**Yönergeler**
A) Vefa bozası hakkındaki yazıya göre şu soruları yanıtlayın:
(i) Korona salgınıyla birlikte boza cam bardak yerine neyle satılmaya başladı?
(ii) 2023 açılış sezonunda bozanın bardağı kaç TL'den satılıyor?
(iii) Dükkan hangi iki caddenin köşesinde yer alıyor?
B) Vefa bozası hakkındaki yazıda boza fiyatlarının başlıkla verildiği bütün yılları sıralayın.
C) Vefa bozası hakkındaki yazıyı son cümlesinden sonra sürdürün.

**Verilen metin**
--------------------
Ads

Ads

Boozaaa. Vefa Semtinin Damak Tadı


Havaların soğumasını yaşamaya başladığımız şu günlerde aklımıza gelen içeceklerden biri de hiç şüphesiz BOZAdır.
Her zaman olduğu gibi, Boza hayranları geleneksel lezzeti tatmak için kış mevsiminin gelmesini büyük bir sabırsızlıkla beklerler..
Bilindiği gibi, Vefa Bozacısı, markası sadece İstanbul’da değil ülke çapında ve hatta meraklıları tarafından dahi yurt dışında bilinen bir içecek haline geldi.
Haliyle "boza" adı ile özdeşleşmiş, boza deyince akla gelen ilk isim olan, sadece boza içmek için gelinen tek ‘’bozacı’’ Vefa semtinde,
İstanbul Fatih ilçesinde bulunan Atatürk Bulvarı üzerinden Şehir Tiyatrosu'nu sağınıza alarak girdiğiniz cadde Cemal Yener Tosyalı caddesi... Bu cadde ile Vefa Caddesinin köşesinde, kurulduğu ilk günden beri aynı dükkanda yer alan dükkan.. Aradığınız yerdir.


BOZADA KORONA HATIRASI
Yıllar yılı müşterilerine cam bardakta sunulan boza, geçtiğimiz yıllarda dünyayı saran korona salgını ile birlikte kağıt pardaklarla satılır oldu.
Hatta o dönemde, dükkana kimse girip şöyle ağız tadıyla boza içemez olmuştu. Yılların iç mekanı alışılan o görüntüsünü kaybetmişti. Pandemi denilen covid-19 illeti nedeniyle alınan tedbir yüzünden masalar kaldırılmıştı. Neyse ki, salgın geçti gitti, eskisi yine masalı döneme dönüldü. Ne var ki, cam bardaklar artık yok. Bu gidişle de olmayacak gibi..
Alıştığımız cam bardakta boza içme keyfi tarih olmuş..
Hatta bozaseverlerin çokca yaptığı parmağını içeriye doğru uzatıp yalandıkları o görüntüde artık yoklara karışmış.. Plastik kaşıkla kağıt bardağın dibini eşeleyip keyifsiz zevksiz boza içer duruma girmiş olduk.


BOZANIN BARDAĞI 40 TL 
Bozanın 2023 yılı açılış sezonunda fiyatı da zamlardan nasibini almış. 
Kağıt bardakta boza 40 TL'den satılır olmuş. 
Kg fiyatı da 120 TL ye.. Aşağıda fiyatları görebilirsiniz.

2023 boza fiyatları

2022 yılı boza fiyatı

2021 yılı boza fiyatı

2019 Boza Fiyatları

Boza demişken
Vefa'nın meşhur içeceği BOZA.....
--------------------
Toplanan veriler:
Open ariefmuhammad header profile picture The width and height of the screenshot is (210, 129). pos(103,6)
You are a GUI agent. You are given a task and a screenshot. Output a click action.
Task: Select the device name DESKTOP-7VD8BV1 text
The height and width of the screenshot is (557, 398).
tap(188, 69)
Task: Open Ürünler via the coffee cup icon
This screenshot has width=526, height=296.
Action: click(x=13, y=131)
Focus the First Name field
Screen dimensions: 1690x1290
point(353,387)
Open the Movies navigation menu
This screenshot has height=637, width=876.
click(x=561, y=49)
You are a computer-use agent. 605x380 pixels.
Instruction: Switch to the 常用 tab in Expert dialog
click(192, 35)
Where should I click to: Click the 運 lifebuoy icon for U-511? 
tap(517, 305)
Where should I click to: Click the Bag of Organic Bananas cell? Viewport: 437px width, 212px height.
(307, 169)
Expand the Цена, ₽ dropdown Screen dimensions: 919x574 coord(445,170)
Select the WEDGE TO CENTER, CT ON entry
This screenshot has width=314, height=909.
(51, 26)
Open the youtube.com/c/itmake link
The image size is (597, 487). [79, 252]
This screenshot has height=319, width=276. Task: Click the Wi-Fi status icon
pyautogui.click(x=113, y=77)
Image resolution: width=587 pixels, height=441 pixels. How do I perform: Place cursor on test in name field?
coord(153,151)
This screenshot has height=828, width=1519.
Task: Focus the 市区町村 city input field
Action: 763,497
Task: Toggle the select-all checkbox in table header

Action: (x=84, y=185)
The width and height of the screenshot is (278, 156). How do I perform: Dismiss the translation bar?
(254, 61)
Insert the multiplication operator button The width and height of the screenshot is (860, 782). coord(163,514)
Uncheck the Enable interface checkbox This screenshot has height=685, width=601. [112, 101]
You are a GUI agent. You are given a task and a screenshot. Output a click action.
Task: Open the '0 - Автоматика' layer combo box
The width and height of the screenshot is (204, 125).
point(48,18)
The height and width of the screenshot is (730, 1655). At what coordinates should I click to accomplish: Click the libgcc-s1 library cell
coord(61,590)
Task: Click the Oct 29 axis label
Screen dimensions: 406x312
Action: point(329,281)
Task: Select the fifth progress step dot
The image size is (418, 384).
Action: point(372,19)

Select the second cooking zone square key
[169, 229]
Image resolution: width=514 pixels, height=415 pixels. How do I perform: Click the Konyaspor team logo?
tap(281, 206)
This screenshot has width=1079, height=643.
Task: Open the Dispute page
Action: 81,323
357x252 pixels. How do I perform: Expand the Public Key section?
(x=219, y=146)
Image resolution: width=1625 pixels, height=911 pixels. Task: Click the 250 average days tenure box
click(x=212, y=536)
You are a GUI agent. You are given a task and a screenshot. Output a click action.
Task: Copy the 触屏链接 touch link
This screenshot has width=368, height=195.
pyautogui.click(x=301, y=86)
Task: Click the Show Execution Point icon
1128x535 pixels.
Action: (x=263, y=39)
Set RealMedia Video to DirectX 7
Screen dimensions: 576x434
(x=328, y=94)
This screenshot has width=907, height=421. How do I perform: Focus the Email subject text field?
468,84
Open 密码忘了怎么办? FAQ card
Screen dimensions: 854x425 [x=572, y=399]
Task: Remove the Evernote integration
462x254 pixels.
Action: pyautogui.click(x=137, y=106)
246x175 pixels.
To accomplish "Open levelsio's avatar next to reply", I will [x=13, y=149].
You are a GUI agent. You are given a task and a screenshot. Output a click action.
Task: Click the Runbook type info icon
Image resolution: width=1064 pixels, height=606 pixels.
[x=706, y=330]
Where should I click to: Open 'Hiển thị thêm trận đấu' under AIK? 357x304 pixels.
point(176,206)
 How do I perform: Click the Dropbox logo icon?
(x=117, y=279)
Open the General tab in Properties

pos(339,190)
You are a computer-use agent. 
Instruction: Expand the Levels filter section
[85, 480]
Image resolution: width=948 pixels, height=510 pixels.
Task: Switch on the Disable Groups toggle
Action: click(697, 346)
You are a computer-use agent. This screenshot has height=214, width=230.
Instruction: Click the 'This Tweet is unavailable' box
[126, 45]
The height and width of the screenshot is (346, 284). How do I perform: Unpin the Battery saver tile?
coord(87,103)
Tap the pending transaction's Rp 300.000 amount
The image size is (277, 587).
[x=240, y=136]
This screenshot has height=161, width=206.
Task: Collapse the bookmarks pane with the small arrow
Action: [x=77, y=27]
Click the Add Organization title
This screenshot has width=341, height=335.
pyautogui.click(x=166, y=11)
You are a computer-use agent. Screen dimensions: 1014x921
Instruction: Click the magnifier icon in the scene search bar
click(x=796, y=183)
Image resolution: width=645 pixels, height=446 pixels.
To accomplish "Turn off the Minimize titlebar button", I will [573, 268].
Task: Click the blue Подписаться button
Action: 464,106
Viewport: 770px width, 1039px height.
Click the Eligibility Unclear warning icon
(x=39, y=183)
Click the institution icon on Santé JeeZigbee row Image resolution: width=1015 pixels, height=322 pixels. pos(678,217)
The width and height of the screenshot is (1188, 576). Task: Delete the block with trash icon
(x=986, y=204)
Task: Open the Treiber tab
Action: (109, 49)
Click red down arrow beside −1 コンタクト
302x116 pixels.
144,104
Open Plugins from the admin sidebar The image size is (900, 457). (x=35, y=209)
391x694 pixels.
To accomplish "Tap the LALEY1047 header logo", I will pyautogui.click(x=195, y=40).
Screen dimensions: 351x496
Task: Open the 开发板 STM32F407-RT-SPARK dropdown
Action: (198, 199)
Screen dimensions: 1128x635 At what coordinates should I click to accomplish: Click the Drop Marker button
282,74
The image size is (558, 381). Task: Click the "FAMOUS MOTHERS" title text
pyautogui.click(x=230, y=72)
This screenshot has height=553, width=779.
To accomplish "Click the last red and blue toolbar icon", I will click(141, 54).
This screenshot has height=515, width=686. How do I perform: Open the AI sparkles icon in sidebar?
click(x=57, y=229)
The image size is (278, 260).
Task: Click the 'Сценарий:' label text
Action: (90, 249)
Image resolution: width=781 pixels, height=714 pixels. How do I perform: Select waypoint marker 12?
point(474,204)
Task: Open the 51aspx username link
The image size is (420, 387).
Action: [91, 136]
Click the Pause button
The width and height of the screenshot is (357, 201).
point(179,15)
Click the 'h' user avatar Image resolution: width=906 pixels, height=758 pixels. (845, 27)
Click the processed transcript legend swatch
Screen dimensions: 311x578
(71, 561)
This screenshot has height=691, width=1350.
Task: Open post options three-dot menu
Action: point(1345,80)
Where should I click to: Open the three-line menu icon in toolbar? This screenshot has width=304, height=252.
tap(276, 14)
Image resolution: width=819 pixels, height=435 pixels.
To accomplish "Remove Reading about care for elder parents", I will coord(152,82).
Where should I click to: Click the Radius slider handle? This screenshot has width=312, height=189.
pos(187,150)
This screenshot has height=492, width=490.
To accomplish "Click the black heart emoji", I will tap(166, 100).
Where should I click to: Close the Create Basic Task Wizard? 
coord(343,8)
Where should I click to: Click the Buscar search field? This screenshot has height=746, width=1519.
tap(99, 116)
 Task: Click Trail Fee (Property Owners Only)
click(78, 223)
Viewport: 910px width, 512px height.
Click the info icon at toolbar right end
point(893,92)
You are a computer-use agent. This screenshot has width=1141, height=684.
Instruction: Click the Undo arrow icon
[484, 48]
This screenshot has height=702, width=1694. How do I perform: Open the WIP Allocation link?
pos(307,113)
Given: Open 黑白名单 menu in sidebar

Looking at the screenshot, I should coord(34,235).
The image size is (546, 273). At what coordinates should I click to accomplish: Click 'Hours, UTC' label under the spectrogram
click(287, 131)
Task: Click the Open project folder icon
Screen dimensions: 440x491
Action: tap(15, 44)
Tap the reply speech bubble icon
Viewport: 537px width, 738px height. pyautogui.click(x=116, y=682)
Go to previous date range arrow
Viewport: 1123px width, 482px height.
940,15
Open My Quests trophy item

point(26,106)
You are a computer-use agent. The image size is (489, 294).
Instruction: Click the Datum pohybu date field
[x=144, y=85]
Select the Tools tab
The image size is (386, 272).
--------------------
**Görev yanıtları**
A)
(i) Kağıt bardaklarla.
(ii) 40 TL'den.
(iii) Cemal Yener Tosyalı Caddesi ile Vefa Caddesi'nin köşesinde.

B) 2023, 2022, 2021, 2019

C)
Boza; darı irmiği su ve şekerden üretilir.
Boza başak ürün olan darı irmiği, su ve şekerden mamul mayalı ve faydalı gıda bakterilerinin yaşadığı bir içecek olduğundan muhafaza şartları çok önemlidir. Bu nedenle hava alabilen, sağlıklı cam şişede satışa sunulmaktadır. Şişelenmesi sırasında fermantasyonu devam eden bozanın çok hızlı tüketilmesi gerekir.
Bünyesinde: A ve B1-B2-B3-B6-B12 vitaminleri ile Laktikasit bulundurur. Gluten içermez. Çölyak hastaları kullanabilir. Bir bardak Boza 200 cc ve 86 K/cal dır. Protein miktarı %2.4, lif oranı % 6.8, yağ oranı ise % 0.2’dir.
Ender gıda maddelerinde bulunan bu asit çok değerli olup, hazmı kolaylaştırıcı etkisi vardır. Süt yapıcı özelliği nedeniyle hamile bayanlara ve vitamin kaynağı olarak sporculara tavsiye edilir. Kolera hastalığı tedavisinde boğaz enfeksiyonlarında ve bağırsak düzenleyici olarak son derece etkilidir.
Boza; mayalı ve gıda bakterilerinin yaşadığı bir içecek olduğundan koruma şartları çok önemlidir.
Bu nedenle hava alabilen, sağlıklı cam şişede satışa sunulmaktadır. Şişelenmesi sırasında fermantasyonu devam eden bozanın çok hızlı tüketilmesi gerekir.
Boza hazmettirici özelliğinin yanı sıra vitamin kaynağı olarak sporculara, sınava giren öğrencilere özellikle süt yapıcı özelliğinden dolayı hamile hanımlara tavsiye edilir. Ayrıca antimikrobiyel özelliğinden dolayı 
Yetişkin bir insanın 2 bardak Boza ile günlük B vitamini ihtiyacını karşılayabilir. 2 bardak boza bir miktar leblebi ile bir öğünü geçirebilir obezitenin önüne geçmiş olabilirsiniz.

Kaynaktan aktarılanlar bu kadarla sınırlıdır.